Martín, amodorrado por los calmantes, tardaba en despertar y yo me ahogaba mordiendo rabiosamente un pico de la sábana que tenía metido en la boca, los ojos llenos de lágrimas, la cara enrojecida del esfuerzo, intentando aguantar la inevitable risotada que acabó desbordándose y que procuré camuflar aparentando un ataque de tos o de dolor.
Joaquín no dijo nada. Guardó su desafinado instrumento por esa noche, aliviada por fin su oxidada caldera, y la paz se hizo de nuevo en la habitación. Martín y su vieja madre, ajenos por completo a la causa real de la increíble detonación, volvieron a dormirse, y yo me quedé aguantando los últimos hipos que me asaltaban al recordar la gloriosa sinfonía a la que había tenido el honor de asistir como único espectador en la penumbra.

A la mañana siguiente me dieron el alta y me fui a casa ayudándome de unas muletas. Tenía por delante una semana de tranquila convalecencia para completar mi recuperación. Era un poco como estar de vacaciones, sin visitas pesadas ni enfermeras, pero a pesar de las agradables lecturas y los cuidados de mi mujer, a veces echaba de menos a aquellos compañeros de habitación tan especiales, sobre todo al viejo vagabundo solista. Cumplida por fin la semana de reposo, regresé al hospital para que me hicieran una última revisión rutinaria.

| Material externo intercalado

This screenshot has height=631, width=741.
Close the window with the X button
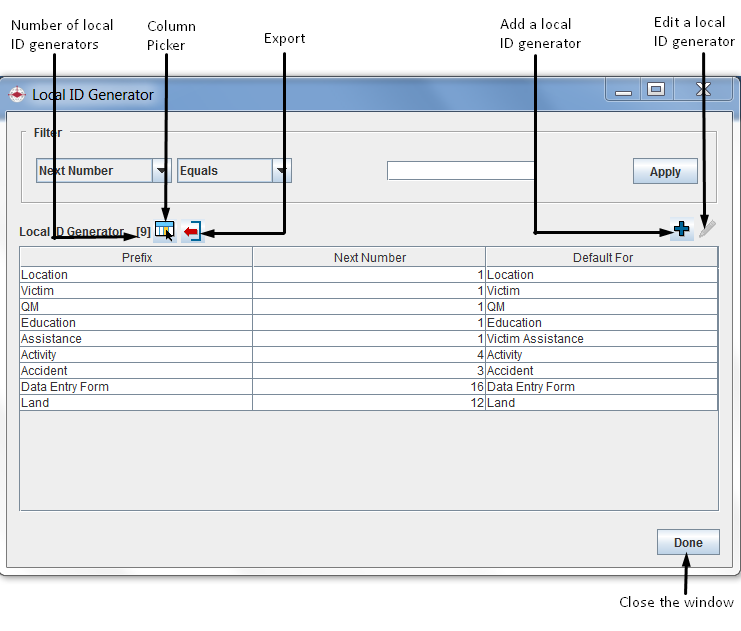click(x=703, y=90)
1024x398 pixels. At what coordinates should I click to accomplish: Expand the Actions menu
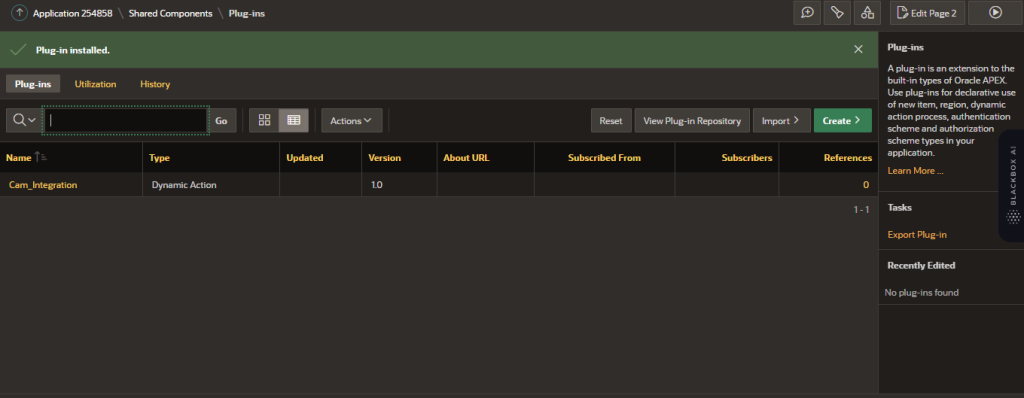(x=351, y=120)
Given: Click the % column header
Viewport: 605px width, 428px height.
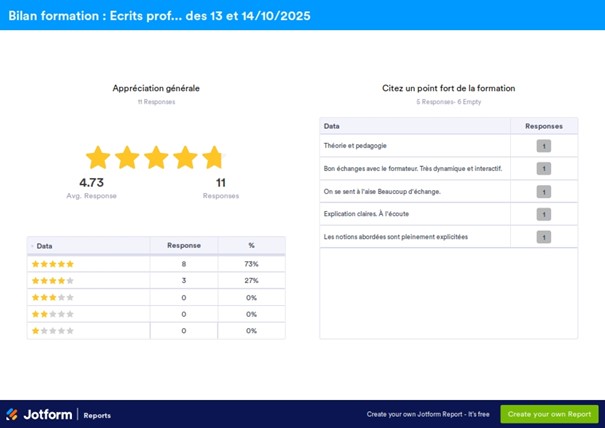Looking at the screenshot, I should coord(251,245).
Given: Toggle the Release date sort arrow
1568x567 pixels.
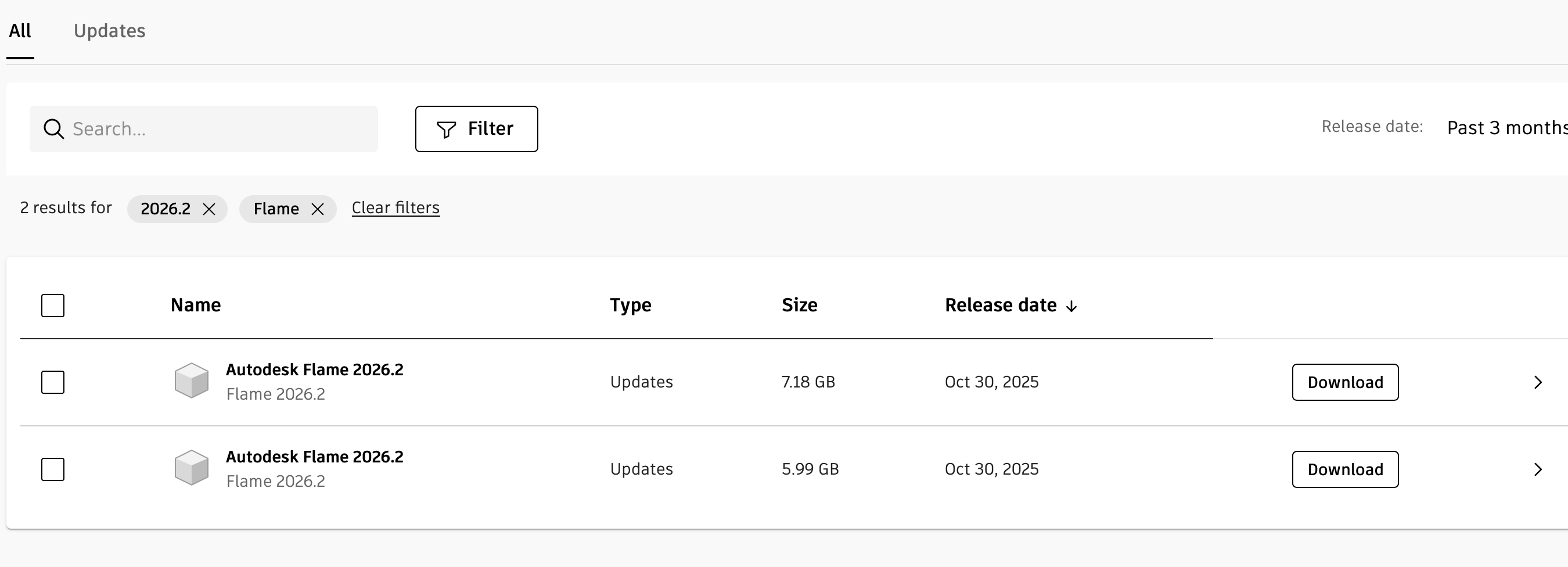Looking at the screenshot, I should (1071, 306).
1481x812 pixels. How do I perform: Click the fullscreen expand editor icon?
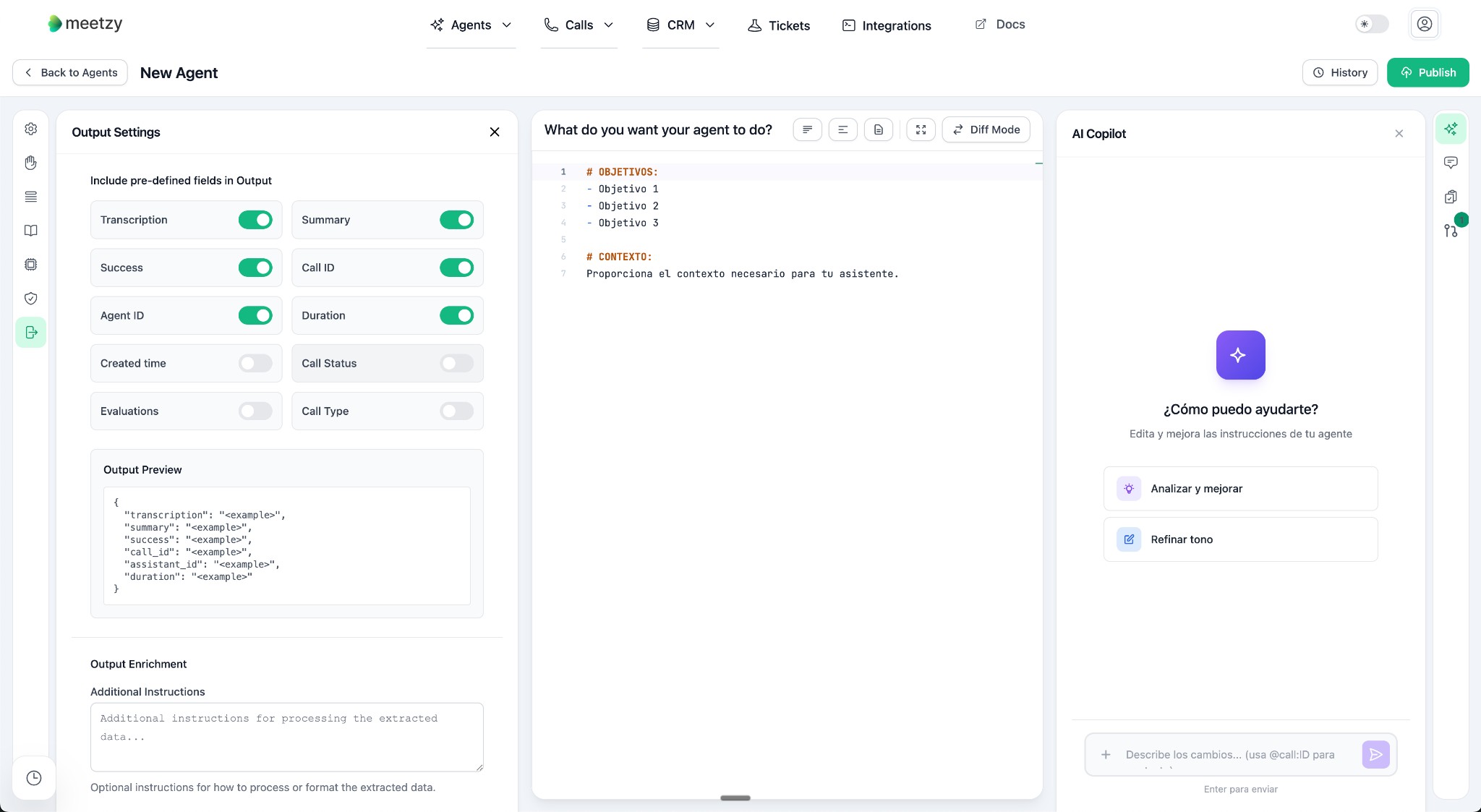point(921,129)
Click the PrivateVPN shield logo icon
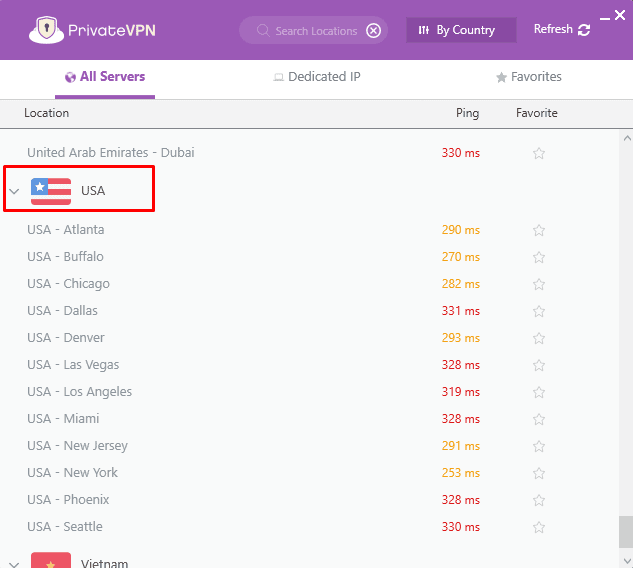The height and width of the screenshot is (568, 633). [42, 30]
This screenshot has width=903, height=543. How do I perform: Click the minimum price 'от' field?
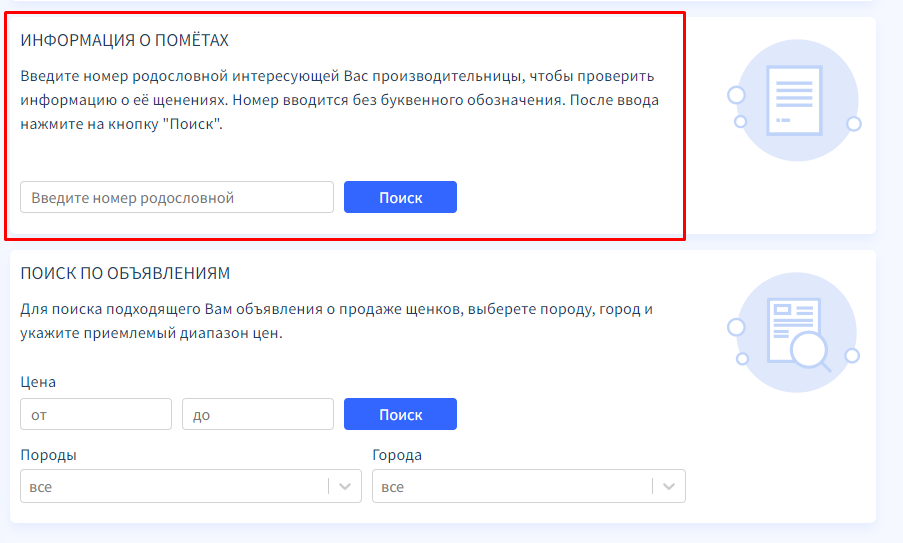[x=96, y=414]
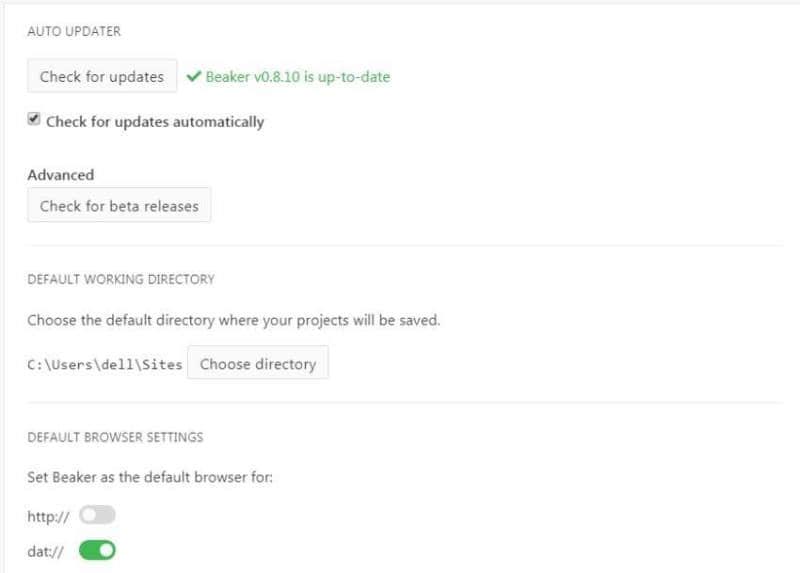Screen dimensions: 800x573
Task: Click the DEFAULT WORKING DIRECTORY heading
Action: pyautogui.click(x=121, y=279)
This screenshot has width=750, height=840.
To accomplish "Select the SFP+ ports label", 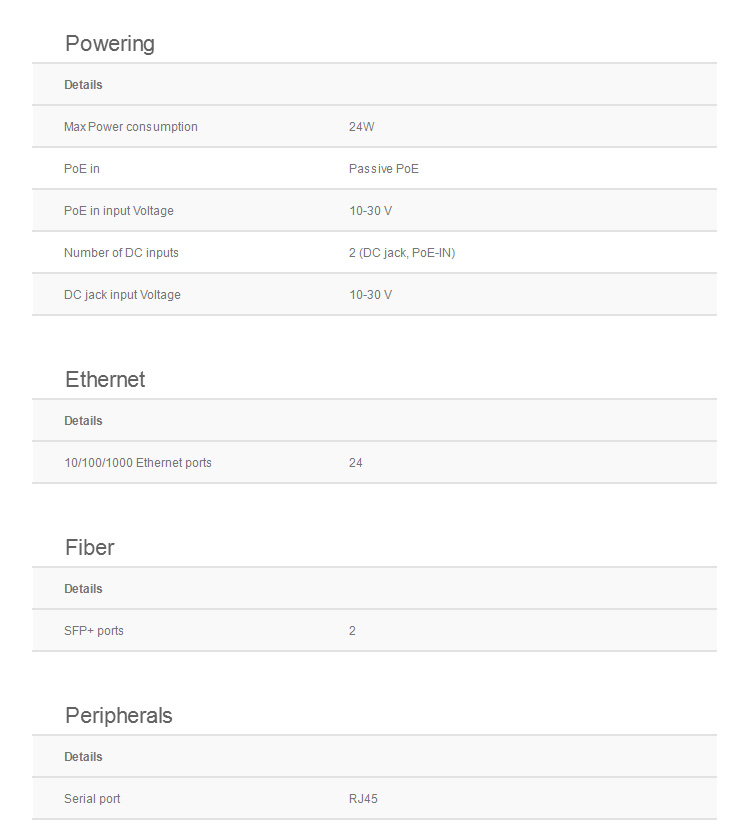I will [x=94, y=631].
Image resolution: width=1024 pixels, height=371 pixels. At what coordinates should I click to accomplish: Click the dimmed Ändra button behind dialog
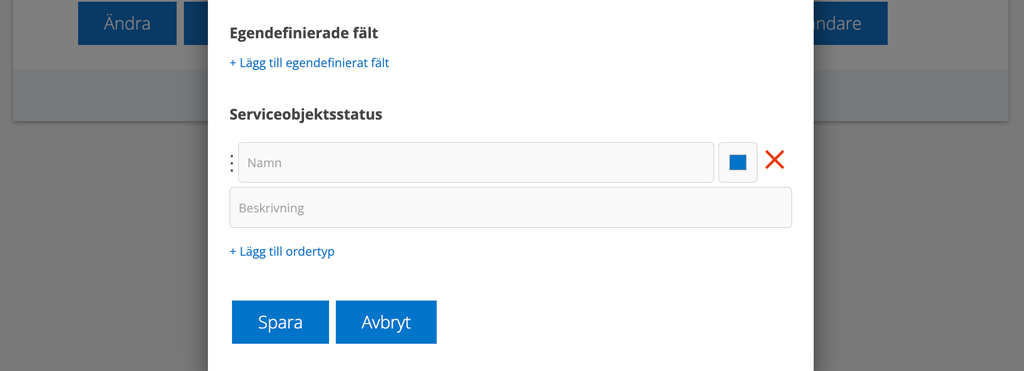click(x=127, y=24)
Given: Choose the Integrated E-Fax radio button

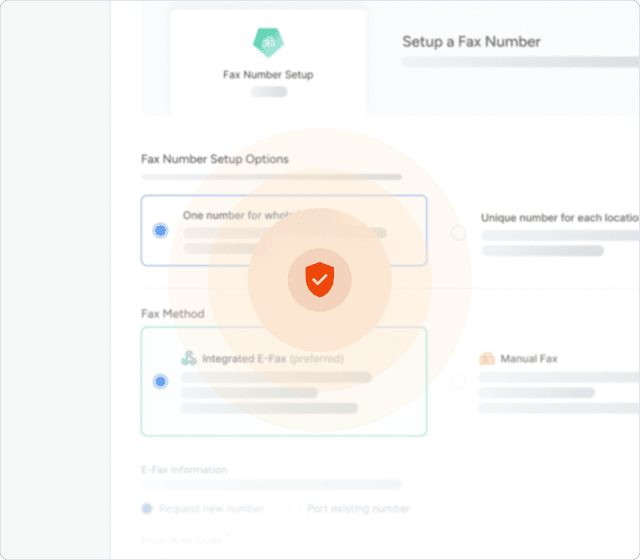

Después de ese trámite y un nuevo vendaje más liviano, subí a la primera planta para llevarle a Joaquín una revista (de coches, por supuesto) que acababa de comprarle en el kiosco de la plaza, pero ya no estaba allí. El pájaro había volado. Pregunté por él a una de las enfermeras y me dijo que se había marchado hacía dos días, que no estaba recuperado del todo, que no habían podido retenerlo más tiempo. No volví a verlo nunca más, pero estoy seguro de que todavía tuvo tiempo de tomar otro tren hacia alguna nueva ciudad desconocida y prometedora, y que disfrutó en ella, mientras pudo, de su vida errante y solitaria durante algunos años más, antes del final inevitable. Él y su viejo saxofón desafinado.